A report by ISS/RiskMetrics said the key issue among dissident shareholders was the lack of board oversight of management, particularly on the issue of safety.
“The dissident group pointed to extensive statistics from the Mine Safety & Health Administration, highlighting high levels of compliance failures at both the UBB mine and other Massey operations over the last few years,” it said.
“Both CtW and the pension funds believe that the Safety, Environmental and Public Policy Committee (SEPPC) of the board should be held accountable for the dismal safety record at the company. Shareholders should note that all three nominees at this year’s annual meeting are members of the SEPPC.”

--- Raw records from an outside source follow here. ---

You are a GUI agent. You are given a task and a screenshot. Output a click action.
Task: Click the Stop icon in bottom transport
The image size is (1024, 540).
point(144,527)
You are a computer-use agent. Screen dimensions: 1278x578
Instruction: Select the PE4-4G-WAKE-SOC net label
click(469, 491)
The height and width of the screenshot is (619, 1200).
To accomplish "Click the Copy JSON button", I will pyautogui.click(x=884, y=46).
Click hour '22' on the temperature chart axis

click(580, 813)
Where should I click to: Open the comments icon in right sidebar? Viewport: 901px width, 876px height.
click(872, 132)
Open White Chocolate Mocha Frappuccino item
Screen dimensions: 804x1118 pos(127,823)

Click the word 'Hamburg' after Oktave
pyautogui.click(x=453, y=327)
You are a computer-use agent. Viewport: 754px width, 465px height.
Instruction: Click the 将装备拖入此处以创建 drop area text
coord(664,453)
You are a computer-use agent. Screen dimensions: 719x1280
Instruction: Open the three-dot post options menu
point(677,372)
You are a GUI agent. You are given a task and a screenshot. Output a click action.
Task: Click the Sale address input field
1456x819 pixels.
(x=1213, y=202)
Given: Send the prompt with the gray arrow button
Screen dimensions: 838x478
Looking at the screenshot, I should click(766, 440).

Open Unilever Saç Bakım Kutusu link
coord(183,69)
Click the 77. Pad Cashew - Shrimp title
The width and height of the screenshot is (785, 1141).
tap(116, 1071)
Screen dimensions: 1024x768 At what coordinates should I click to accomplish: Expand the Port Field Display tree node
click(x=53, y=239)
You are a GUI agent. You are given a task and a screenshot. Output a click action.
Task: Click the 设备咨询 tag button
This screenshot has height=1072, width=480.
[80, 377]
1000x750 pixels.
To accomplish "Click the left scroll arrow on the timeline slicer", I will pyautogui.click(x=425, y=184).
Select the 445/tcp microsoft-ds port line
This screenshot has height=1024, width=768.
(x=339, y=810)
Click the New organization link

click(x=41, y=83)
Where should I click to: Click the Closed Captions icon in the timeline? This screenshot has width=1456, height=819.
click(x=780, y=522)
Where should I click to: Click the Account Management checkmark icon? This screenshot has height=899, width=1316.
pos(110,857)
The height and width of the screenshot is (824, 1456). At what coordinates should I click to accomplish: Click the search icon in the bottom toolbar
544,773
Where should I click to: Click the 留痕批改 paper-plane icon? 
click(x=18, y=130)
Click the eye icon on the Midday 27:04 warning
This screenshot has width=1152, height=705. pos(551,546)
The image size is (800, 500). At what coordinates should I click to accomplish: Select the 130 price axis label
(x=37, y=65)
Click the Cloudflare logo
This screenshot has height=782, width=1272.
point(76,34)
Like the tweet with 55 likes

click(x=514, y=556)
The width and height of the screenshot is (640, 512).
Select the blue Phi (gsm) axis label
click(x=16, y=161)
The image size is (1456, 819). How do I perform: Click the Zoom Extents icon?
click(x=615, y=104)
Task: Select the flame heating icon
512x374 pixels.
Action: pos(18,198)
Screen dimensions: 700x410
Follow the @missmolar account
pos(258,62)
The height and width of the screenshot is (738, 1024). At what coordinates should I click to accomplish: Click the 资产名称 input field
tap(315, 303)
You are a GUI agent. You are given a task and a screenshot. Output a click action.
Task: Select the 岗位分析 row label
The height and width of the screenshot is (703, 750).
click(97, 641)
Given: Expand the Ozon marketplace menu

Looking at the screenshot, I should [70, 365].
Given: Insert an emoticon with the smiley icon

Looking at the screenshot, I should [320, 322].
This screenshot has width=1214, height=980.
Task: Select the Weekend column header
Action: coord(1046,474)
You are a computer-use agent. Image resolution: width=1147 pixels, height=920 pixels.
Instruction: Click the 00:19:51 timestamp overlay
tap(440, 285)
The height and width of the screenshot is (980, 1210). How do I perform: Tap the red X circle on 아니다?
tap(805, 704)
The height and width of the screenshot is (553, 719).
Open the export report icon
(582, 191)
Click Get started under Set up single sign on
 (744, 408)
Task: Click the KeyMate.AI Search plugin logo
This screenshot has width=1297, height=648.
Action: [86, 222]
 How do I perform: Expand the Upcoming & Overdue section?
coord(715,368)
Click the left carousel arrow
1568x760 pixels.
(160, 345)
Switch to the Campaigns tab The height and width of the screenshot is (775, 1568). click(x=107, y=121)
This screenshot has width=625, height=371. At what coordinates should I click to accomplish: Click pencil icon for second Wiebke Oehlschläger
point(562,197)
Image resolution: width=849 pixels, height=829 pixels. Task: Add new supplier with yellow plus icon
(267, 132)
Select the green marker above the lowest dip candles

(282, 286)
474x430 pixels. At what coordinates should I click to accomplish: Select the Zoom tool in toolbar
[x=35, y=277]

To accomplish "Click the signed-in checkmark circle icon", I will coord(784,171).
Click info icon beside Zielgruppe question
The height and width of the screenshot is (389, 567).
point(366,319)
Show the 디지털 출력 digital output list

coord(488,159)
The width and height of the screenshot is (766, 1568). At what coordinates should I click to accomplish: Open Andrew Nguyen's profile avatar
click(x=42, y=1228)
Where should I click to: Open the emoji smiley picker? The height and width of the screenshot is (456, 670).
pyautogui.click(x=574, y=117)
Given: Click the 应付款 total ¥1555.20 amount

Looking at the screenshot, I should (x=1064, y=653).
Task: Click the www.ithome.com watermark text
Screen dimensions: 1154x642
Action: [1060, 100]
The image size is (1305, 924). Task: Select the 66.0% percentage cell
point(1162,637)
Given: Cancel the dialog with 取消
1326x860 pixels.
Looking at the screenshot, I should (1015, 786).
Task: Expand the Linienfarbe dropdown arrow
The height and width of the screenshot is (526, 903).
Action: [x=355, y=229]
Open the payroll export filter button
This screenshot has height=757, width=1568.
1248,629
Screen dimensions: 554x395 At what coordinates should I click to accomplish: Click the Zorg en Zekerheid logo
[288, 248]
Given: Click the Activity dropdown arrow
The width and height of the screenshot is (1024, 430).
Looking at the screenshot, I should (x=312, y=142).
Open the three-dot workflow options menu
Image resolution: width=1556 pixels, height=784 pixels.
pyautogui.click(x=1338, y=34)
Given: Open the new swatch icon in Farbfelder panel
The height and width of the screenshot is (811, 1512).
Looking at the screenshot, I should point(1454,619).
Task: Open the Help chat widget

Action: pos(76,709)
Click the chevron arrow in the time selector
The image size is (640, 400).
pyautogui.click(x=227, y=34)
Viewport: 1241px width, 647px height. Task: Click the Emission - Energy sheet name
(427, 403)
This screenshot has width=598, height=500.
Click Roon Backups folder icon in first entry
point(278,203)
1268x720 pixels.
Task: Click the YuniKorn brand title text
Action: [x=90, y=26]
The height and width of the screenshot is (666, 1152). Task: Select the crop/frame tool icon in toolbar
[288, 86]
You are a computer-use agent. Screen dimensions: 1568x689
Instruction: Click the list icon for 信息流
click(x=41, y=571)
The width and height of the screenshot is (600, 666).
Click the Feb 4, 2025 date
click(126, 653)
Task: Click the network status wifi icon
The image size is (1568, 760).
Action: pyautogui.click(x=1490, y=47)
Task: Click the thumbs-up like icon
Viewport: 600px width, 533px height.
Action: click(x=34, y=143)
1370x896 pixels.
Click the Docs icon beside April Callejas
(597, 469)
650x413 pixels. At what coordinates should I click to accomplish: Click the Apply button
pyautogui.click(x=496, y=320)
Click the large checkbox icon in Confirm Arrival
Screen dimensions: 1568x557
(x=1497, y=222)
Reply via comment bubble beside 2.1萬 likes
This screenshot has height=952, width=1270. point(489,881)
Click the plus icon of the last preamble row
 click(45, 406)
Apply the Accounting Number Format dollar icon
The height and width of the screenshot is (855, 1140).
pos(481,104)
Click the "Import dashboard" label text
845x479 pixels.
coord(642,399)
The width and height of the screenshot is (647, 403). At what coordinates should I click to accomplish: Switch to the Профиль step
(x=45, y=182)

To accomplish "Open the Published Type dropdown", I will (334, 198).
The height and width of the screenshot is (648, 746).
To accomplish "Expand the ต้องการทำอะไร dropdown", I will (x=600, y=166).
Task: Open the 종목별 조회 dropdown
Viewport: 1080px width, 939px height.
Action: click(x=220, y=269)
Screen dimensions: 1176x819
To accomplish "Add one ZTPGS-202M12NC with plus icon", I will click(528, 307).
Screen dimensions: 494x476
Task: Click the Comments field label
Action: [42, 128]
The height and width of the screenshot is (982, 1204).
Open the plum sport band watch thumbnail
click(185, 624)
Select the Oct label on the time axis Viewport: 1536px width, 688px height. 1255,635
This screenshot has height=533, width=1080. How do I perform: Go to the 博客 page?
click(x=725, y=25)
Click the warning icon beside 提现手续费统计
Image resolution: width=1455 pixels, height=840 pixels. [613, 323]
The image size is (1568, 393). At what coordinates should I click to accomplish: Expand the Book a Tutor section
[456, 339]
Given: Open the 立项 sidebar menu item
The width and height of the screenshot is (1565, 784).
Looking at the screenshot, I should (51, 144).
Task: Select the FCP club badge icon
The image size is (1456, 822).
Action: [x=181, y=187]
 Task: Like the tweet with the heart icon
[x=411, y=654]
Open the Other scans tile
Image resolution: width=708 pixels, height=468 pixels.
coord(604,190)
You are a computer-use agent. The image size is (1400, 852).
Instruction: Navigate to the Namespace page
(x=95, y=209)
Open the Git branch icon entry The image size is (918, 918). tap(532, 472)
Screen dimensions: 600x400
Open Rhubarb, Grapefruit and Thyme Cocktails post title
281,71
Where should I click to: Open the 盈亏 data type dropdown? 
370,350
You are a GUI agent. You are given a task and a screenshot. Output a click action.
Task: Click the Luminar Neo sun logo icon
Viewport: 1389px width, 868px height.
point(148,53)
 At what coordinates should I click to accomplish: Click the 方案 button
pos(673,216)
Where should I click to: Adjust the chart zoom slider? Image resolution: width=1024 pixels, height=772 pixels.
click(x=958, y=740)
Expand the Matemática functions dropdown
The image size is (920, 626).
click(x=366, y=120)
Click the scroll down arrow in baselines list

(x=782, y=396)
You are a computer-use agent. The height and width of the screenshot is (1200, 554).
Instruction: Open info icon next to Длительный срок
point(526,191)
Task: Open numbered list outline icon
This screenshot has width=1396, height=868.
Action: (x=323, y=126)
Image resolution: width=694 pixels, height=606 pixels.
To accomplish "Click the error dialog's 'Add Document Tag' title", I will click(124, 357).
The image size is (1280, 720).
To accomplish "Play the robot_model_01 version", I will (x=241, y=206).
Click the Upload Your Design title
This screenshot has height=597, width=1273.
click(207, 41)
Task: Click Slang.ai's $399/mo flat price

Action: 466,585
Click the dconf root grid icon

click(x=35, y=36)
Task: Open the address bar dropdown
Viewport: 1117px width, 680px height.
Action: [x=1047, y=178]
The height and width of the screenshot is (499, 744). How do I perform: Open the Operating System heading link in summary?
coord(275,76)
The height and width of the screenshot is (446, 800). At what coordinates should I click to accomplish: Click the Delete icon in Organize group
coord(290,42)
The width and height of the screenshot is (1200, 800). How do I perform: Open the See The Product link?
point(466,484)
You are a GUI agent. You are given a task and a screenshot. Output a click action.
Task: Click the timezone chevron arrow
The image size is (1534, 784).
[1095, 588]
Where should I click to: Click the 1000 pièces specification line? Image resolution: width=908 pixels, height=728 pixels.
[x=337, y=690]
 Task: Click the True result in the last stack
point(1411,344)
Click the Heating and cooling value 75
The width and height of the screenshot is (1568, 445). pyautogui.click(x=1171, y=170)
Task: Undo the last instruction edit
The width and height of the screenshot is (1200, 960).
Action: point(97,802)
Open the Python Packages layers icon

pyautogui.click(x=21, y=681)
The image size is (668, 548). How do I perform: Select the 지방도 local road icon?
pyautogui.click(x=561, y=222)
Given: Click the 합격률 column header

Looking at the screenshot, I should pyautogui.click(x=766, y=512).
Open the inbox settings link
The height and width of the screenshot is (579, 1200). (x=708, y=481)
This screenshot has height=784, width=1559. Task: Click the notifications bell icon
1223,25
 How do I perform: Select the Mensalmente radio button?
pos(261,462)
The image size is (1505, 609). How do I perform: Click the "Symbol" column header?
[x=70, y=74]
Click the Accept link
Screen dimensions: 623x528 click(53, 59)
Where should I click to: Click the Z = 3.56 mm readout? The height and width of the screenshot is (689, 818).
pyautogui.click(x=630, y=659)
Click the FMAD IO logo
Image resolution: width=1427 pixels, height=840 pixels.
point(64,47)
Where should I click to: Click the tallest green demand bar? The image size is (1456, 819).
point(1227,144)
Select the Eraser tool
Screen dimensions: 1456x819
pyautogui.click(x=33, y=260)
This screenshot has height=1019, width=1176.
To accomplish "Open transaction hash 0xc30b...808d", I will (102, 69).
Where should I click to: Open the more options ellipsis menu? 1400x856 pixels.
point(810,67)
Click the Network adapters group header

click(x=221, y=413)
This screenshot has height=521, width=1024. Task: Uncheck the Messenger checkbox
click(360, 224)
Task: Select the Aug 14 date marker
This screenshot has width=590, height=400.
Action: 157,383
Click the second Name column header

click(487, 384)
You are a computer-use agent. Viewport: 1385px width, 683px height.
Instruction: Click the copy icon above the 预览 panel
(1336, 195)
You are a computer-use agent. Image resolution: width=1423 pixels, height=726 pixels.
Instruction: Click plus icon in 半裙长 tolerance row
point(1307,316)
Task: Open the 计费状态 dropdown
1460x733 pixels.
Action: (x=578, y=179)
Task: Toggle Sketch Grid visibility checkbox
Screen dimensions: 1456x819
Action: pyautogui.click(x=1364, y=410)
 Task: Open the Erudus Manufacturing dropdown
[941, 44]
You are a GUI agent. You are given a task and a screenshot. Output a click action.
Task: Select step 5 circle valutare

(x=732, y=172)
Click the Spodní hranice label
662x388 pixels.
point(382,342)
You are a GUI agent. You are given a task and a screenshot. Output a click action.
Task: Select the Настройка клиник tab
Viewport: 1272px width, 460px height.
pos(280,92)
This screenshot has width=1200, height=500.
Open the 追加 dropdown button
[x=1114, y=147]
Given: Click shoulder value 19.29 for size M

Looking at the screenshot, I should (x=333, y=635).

CtW has been joined by a group of state pension funds, including the largest U.S. public pension fund, CalPERS (California Public Employees’ Retirement System). It said on Friday it would vote against the Massey directors.
“CalPERS believes Massey’s serious and repeated health and safety violations leading up the most recent Upper Big Ranch mine tragedy and subsequent destruction of shareowner value indicate a significant lack of accountability.”